[Collected data]
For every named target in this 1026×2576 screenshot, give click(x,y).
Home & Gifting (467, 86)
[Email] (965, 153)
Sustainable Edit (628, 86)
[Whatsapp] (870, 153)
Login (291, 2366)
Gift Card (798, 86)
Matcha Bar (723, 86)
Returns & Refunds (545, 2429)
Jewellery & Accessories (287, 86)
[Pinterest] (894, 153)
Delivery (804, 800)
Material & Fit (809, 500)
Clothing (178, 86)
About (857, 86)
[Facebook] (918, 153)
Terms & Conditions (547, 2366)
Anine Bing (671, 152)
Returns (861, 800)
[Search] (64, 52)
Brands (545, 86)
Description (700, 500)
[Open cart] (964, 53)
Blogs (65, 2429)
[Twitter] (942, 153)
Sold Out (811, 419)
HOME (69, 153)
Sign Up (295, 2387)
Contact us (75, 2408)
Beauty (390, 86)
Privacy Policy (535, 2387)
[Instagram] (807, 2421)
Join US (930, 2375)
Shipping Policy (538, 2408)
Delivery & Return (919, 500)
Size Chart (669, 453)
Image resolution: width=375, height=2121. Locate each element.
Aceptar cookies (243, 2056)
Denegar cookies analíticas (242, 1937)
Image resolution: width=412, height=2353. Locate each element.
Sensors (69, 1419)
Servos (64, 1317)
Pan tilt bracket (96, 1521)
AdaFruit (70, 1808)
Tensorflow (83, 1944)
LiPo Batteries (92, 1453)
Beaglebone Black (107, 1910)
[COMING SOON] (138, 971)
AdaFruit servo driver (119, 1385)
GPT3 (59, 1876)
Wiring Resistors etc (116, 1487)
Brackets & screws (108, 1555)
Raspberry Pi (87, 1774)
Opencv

_THE TASK_
In the records above, the line with "Contact us (75, 2408)" marks the start and the line with "Image resolution: width=412, height=2353." marks the end; copy that stretch exactly, both lines included, and nothing else.

_RESULT FOR THIS TASK_
Contact us (75, 2408)
Beauty (390, 86)
Privacy Policy (535, 2387)
[Instagram] (807, 2421)
Join US (930, 2375)
Shipping Policy (538, 2408)
Delivery & Return (919, 500)
Size Chart (669, 453)
Image resolution: width=375, height=2121. Locate each element.
Aceptar cookies (243, 2056)
Denegar cookies analíticas (242, 1937)
Image resolution: width=412, height=2353. Locate each element.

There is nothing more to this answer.